> _Required action_
The full set of entries needs to be reproduced exactly.
(Data for the task begins)
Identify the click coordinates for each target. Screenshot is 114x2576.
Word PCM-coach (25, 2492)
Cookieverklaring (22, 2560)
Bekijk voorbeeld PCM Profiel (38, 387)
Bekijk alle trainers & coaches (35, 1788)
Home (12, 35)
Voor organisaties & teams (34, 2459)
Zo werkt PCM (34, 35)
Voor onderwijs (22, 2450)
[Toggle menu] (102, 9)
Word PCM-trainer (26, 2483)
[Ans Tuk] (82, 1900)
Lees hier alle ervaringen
(Data for the task ends)
> _The completed task_
Identify the click coordinates for each target. Screenshot is 114x2576.
Word PCM-coach (25, 2492)
Cookieverklaring (22, 2560)
Bekijk voorbeeld PCM Profiel (38, 387)
Bekijk alle trainers & coaches (35, 1788)
Home (12, 35)
Voor organisaties & teams (34, 2459)
Zo werkt PCM (34, 35)
Voor onderwijs (22, 2450)
[Toggle menu] (102, 9)
Word PCM-trainer (26, 2483)
[Ans Tuk] (82, 1900)
Lees hier alle ervaringen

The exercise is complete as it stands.